■ DESCRIPTION OF THE TASK ■
Give the tally of lines in the listing that include "computer". No other words belong in the answer.

■ EXERCISE DATA ■
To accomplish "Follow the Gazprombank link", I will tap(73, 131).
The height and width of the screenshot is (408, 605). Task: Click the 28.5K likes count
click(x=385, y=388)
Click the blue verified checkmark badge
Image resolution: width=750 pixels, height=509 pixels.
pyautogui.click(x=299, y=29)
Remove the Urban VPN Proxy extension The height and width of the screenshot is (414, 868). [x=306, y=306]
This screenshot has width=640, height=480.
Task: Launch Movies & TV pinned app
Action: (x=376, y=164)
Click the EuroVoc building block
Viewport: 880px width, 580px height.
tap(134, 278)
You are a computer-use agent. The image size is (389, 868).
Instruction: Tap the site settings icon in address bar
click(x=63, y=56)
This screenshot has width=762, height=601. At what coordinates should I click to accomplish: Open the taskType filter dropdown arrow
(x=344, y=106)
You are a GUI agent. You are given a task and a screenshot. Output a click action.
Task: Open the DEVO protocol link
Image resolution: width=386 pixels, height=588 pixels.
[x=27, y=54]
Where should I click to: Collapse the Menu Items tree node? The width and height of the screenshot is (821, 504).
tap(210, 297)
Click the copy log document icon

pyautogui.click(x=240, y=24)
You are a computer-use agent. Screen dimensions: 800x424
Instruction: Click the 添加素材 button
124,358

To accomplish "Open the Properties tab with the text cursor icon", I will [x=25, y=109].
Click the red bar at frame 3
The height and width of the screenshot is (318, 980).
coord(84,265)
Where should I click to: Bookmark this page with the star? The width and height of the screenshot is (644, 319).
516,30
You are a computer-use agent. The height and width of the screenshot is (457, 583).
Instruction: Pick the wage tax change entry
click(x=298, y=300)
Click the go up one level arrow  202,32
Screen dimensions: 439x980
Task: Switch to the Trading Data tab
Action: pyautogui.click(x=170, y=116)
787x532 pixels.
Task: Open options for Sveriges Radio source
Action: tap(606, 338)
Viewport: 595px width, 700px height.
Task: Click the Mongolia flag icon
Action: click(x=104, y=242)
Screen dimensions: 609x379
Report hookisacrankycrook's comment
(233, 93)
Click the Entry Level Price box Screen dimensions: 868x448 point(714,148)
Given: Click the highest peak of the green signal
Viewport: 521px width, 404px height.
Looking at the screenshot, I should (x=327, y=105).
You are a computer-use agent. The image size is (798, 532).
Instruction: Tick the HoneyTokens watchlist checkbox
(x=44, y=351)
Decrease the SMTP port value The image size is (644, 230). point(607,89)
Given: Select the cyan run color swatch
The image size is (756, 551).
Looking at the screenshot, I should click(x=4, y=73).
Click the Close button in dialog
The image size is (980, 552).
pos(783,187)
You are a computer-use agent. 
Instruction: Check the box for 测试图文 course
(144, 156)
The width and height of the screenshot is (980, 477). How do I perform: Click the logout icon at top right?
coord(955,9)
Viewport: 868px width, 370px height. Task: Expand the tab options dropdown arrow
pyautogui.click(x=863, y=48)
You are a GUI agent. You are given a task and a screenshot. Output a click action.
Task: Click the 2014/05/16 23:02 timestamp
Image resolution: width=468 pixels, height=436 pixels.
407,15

■ TASK SOLUTION ■
5